さびしがりやの夢想 時々、夢を見る。正確に言うと、人間は毎日夢を見ていて、それを覚えていないだけだという。俺はその他の人間と変わらず、夢を覚えているということは殆どない。そして、もしもそれを覚えているとしたら、それは酷い悪夢の時だ。
『大丈夫?』
そんな言葉は、けたたましく鳴り響く目覚ましの音にかき消されたのか。……いや、違うか。
「……起きるか」
これが酷い悪夢の続きであればどれだけ良かったか。そう思わずにはいられないが、これが現実であることは昨日試合で負った怪我の痛みが物語っている。悲しいことに俺のこの広い家で物音を立てるのは、不快なアラーム音とこの俺だけだった。
以前は朝起きればテーブルに用意されていた朝食は無く、昨日の夜食べ散らかした出前の器が乱雑に置かれているだけだ。
そもそもここの家には本来俺しか住んでいないはずなので、これが健全な姿だと言うのは承知の上だが、なんとももの寂しい。この原因を作ったのはほかでもない俺ではあるが……。多少の反省は頭をよぎるが、後悔はしない。俺は後悔する資格もない。
その辺に散らかっているゴミの山から未開封のスニッカーズを探し出し、袋を開ける。口に放り込むとほんのりと甘いチョコレートとキャラメルの味が広がり、あまり甘いものを好まない俺は顔をしかめる。今度はもっと甘さ控えめの携帯食を買い込もうと心に誓う。
俺は準備を整え、家を飛び出す。いつものランニングコースは特に代わり映えもなく『風になる瞬間』以外は存外退屈なものだった。それでも、家の中でじっとしているよりはずっとマシだったが。

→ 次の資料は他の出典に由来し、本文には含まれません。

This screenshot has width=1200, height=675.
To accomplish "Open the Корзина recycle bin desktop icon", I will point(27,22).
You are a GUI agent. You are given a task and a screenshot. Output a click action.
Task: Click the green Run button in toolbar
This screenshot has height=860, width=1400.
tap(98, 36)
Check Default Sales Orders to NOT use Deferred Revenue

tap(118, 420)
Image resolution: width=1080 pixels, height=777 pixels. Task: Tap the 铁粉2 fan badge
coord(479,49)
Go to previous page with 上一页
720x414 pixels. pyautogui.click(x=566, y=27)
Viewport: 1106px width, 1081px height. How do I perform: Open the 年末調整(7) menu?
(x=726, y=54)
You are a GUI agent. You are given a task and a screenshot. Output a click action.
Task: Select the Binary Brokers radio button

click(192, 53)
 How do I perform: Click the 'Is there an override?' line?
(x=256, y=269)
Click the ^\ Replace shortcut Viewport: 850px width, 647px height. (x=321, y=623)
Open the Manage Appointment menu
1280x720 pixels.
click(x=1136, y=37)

1時間ほどして戻った自宅は相変わらずで、今にも何処かから『だらしないわね』という呆れた声が聞こえてきそうだと思うが、それもただの幻でしかない。その幻を遠ざけたのは自分の意思だ。それでも……。
「……未練たらしくて我ながら嫌になるぜ」
思ってしまうのだ。彼女が隣りにいる未来があったのではないかと。彼女とともに歩む道があったのではないかと。しかし、それは儚い夢想でしかない。夢物語は夜にしか見れないし、それが幸せであるほど、俺は覚えていられない。
こうすることを選んだのは俺だ。彼女を遠ざけて、父と……いや、祖父と向き合うと決めたのは俺だ。彼女を傷つけたのも俺。全部、俺が俺のためにしたことだ。
もう夢は見ない。今朝食べたスニッカーズよりも、ずっとずっと甘い夢。俺が見るのは真っ暗な悪夢だけでいい。それが彼女への償いなのだから。